In the days before Photoshop, the soldiers had to climb back up with the flag, their arms now clean of the spoils of war.

The population in East Germany was liberated only to be then subjugated for more than a half a century.

But the picture shows why many Germans today are ambivalent about what's happening in Ukraine.

Van Aken is an MP for Die Linke, the party descended from the old communist party in East Germany.

He says many of his fellow party members remain grateful to the Soviet Union.

In the west of the country, anti-communism was rife but in the east of the country, Russia was not only the oppressor but also the liberator.

The signs of that liberation are there for all to see, even in the Bundestag building itself where graffiti scrawled by Russian soldiers, in the Cyrillic script has not been scrubbed away.

It is there for MPs to see as they enter the chamber, the names of soldiers with dates in May, 1945.

The soldiers who raised the flag came down and did what soldiers do - they wrote their names on the walls they'd breached. One of the soldiers who raised the flag was Ukrainian, from Kiev.

Image copyright AFP
Image caption Gerhard Schroeder and Vladimir Putin had a close working relationship

Young East Germans, like Angela Merkel, learnt Russian.

We will never know if she accidentally bumped into KGB agent Putin, who was stationed in Dresden, but she's certainly bumping into him now.

Berlin feels a lot nearer Moscow than does London or Washington. Of course, it is nearer, but it is also emotionally closer.

Politicians - like the former chancellor Helmut Schmidt, now in his mid-90s and still, by the way, smoking furiously even in television studios - are unequivocal in their commitment to democracy.

But Mr Schmidt is also of the "go easy on Russia" school. Sanctions, he said, were "nonsense".

Germany has to do business with Russia, is the common sentiment, so let's remember that.

The same sentiment comes from another former Chancellor, Gerhard Schroeder, though in his case he really does do business with Russia as the chairman of the board of Nordstream, owned by Gazprom, the Russian energy company currently in dispute with Ukraine.

Image copyright Getty Images
Image caption Gazprom sponsor one of Germany's biggest football teams, Schalke 04

Apart from Chancellor Merkel's predecessors, a string of very powerful German businessmen are lining up to say how important Russia is, from the boss of Siemens, often pictured with President Putin, to the chief executives of Adidas and of the steel giant Thyssen Krupp.

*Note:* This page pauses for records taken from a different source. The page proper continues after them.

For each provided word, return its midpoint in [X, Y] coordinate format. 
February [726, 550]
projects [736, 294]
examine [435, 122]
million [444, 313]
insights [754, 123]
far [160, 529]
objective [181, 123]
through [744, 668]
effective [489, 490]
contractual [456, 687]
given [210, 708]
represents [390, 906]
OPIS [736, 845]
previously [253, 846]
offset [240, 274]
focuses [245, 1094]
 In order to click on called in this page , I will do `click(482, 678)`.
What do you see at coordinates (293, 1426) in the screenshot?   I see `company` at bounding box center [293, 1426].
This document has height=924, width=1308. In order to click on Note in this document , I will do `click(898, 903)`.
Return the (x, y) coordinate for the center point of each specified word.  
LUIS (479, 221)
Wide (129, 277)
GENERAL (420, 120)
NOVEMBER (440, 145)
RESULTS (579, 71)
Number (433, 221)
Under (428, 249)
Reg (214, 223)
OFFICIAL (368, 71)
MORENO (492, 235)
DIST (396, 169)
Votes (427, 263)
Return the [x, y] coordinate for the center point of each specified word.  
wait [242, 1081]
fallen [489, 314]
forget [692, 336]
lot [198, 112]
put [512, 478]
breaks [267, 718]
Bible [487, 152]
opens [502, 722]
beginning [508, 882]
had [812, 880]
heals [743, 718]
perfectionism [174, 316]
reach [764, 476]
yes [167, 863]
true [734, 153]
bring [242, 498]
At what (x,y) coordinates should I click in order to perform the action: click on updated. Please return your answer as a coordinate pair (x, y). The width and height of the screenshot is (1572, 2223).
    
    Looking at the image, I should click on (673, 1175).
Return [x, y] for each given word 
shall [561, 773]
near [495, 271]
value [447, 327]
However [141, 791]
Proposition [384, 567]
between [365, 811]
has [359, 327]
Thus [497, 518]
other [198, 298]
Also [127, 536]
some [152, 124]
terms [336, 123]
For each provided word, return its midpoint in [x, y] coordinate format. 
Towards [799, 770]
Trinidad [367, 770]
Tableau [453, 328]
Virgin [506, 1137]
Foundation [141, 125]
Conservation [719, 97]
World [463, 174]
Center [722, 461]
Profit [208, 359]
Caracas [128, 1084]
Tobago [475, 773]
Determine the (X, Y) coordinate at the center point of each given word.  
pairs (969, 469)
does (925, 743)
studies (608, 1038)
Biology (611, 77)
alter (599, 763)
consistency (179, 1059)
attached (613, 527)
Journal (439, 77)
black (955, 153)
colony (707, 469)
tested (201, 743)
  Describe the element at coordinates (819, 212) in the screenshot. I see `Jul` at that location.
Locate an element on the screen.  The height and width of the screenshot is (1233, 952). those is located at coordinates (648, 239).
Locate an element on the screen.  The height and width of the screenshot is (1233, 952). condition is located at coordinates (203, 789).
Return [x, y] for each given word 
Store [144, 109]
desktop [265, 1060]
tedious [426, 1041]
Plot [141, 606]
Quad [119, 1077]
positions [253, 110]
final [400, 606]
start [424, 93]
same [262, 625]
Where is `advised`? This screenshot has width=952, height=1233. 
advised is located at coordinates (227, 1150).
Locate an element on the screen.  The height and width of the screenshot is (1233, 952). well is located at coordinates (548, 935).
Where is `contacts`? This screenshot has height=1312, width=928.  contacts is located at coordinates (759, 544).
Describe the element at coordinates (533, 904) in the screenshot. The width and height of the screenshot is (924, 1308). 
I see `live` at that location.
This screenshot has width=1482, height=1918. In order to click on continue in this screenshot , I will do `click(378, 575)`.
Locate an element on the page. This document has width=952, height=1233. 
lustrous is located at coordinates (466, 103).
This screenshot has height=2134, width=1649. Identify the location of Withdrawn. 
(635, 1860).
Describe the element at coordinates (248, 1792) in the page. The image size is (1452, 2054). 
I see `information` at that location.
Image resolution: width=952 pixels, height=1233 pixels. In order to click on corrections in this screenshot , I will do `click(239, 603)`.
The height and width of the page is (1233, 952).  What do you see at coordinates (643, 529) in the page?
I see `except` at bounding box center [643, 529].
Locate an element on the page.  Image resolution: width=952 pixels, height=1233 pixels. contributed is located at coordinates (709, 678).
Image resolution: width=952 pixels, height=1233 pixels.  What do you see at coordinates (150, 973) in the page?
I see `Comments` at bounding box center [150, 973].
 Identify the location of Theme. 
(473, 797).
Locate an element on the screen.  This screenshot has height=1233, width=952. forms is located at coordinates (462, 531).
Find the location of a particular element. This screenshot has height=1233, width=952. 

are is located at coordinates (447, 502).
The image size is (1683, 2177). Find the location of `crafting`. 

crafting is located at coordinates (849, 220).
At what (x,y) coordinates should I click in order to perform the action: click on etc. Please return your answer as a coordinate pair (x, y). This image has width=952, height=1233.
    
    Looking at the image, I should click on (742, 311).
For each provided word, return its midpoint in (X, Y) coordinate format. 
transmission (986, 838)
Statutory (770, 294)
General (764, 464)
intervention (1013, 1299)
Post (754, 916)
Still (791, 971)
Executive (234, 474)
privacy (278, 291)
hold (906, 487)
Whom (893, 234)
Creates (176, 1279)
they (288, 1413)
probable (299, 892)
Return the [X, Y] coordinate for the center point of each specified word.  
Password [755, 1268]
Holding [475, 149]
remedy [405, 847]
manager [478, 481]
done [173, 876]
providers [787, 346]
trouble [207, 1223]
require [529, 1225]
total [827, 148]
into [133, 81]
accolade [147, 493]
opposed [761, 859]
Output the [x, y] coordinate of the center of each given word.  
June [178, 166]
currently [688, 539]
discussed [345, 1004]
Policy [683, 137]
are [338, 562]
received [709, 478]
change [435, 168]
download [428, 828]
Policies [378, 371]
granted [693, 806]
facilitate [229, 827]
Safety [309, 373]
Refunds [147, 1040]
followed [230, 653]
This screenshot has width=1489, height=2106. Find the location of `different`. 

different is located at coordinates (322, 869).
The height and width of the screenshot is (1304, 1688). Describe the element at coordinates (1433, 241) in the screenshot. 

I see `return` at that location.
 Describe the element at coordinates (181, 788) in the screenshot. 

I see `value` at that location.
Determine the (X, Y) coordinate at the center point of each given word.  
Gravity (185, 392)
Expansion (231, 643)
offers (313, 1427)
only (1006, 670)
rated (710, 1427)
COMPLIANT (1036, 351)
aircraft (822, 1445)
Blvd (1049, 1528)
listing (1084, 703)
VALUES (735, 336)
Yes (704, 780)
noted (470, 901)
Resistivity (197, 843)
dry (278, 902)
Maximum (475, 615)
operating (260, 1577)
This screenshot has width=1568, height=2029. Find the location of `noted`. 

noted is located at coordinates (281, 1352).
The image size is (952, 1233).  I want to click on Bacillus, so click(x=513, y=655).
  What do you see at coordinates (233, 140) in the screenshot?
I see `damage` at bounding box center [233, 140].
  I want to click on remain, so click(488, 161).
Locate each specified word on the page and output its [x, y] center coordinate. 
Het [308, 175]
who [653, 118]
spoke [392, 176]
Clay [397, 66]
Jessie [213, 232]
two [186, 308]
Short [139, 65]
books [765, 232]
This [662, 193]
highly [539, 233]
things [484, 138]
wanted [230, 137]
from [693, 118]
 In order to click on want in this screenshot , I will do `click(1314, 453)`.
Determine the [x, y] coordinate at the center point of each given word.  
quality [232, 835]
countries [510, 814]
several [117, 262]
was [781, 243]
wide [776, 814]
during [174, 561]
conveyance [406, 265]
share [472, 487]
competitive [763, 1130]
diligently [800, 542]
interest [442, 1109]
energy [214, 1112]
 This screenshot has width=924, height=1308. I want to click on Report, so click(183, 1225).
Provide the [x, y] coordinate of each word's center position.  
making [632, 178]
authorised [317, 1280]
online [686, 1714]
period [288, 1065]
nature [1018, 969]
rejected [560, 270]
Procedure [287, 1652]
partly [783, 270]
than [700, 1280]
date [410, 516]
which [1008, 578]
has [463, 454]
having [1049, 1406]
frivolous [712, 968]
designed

A short distance from the Bundestag there is a grand Soviet memorial to those killed liberating Berlin. It is in need of some loving attention. Some of the letters on the inscription have fallen off - the "V" in soviet has gone, for example.

On top of the columns is a huge statue of a Red Army soldier, gazing down at anyone bold enough to look up at him.

I say "gazing", but actually he's staring. He may be inert and bronze, but I have to say I find it hard to look him straight in his fierce eyes.

He seems to be saying: "We rescued you. Don't forget where power lies."